The Riata and Riata ST defibrillator leads manufactured by St. Jude are being linked with Cardiac Tamponade. Cardiac Tamponade refers to accumulation of fluid in heart sac. Experts on medical devices anticipate lawsuits following the defective and hazardous nature of the device leads.

The defibrillator leads used in Riata devices is a thin wire, which is used to attach a defibrillator to the heart while implanting. Defibrillator emits electric shocks, which through the device travels to the heart and helps to maintain its rhythm. If a defibrillator lead wire detaches, the device stops working and it could prove fatal for the patient. Patient could even die in case of defibrillator failure. Some times these detached wires pokes into heart wall could cause bleeding in the pericardial sac around the heart. This bleeding could cause cardiac tamponade, which is a serious medical condition. In this medical condition pressure builds around the heart and its beating becomes uneven or irregular.

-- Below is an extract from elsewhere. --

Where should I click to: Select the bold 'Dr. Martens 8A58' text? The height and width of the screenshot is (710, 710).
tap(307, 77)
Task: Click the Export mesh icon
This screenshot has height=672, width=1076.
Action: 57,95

The reports related to malfunctioning of these leads started as early as in November 2007. These reports indicated that St. Jude Riata Defibrillator Lead wires had detached and pierced the heart walls in some patients. The medical journal Pace also published a report siting four instances of St. Jude Riata Defibrillator Lead wire malfunctioning that showed that these lead wires detached and perforated the heart wall.  One such instance suggested that the defective St. Jude Riata Defibrillator Lead wire has poked dangerously deep and was only few millimeters away from the patients skin.

St. Jude Medical Inc.is the manufacturer of the Riata and Riata ST defibrillator lead wires for implantation in patients for regulation of heart rhythm. The company has stated that that there is a memory chip problem in a small number of some of its older devices. It also issued an advisory letter to physicians advising them to stop using these leads as hey are showing a higher rate of failure. The FDA also hit St. Jude Medical Inc.’s Riata with a Class I recall. These facts are surely going to act against the company in many cardiac tamponade lawsuits in the offing.

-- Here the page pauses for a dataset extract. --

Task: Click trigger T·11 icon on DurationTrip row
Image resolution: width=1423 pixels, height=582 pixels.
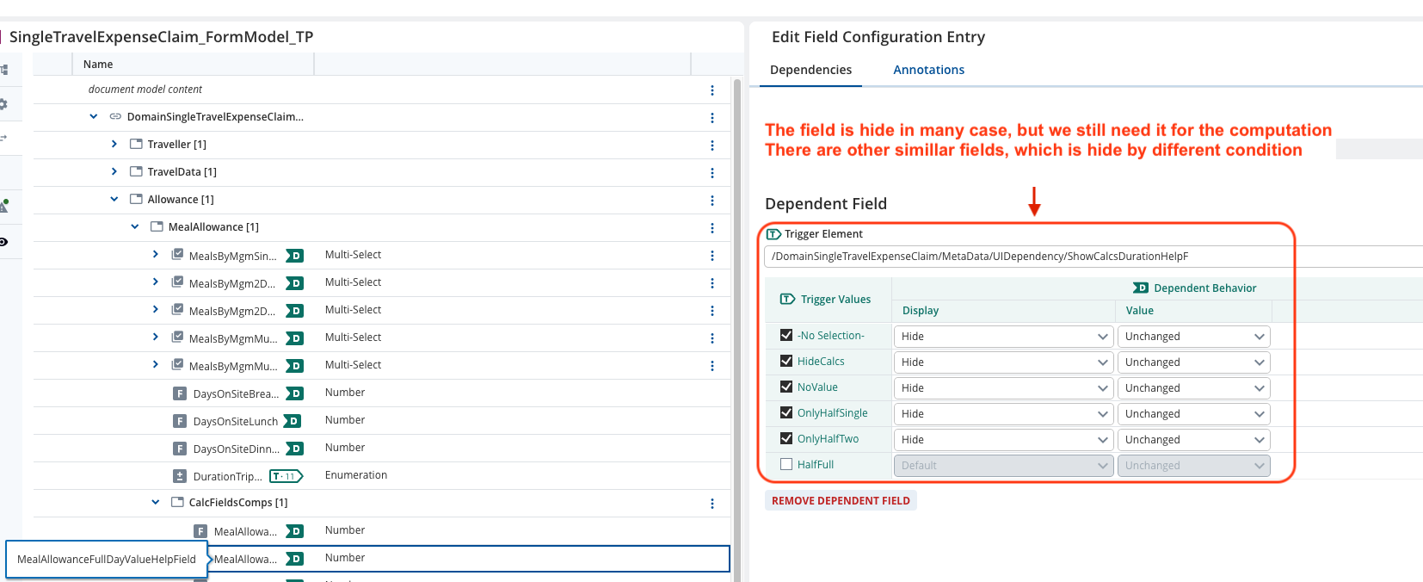Action: click(286, 476)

The St. Jude Riata Defibrillator Leads causing heart perforations are mostly models with thin diameter. Previously one such thin diameter lead wire the Sprint Fidelis Lead was pulled from the market due to the problem of detachment and piercing in the heart wall. It was manufactured by Medtronic Inc. There are assumptions that the thin design of these lead wires is posing problem of detachment and perforation. The U.S. Food & Drug Administration also investigated the association of defibrillator lead wire diameter with safety and performance issues. It called for a class I recall of Riata and Riata ST Silicone Defibrillation Leads. Class I recall is stringent form of action, which is taken after many cases of death and serious injurious due to any medical product or drug are reported.

The affected model numbers are the Riata (8F) Silicone Endocardial Defibrillation Leads (Models 1560, 1561, 1562, 1570, 1571, 1572, 1580, 1581, 1582, 1590, 1591, and 1592), and the Riata ST (7Fr) Silicone Endocardial Defibrillation Leads (Models 7000, 7001, 7002, 7010, 7011, 7040, 7041, and 7042). The company has already stopped distribution of Riata and Riata ST leads since last year.

The company might be facing numerous lawsuits and would have to pay compensation as its advisory letter and FDA class I recall favors the fact that these leads were defective.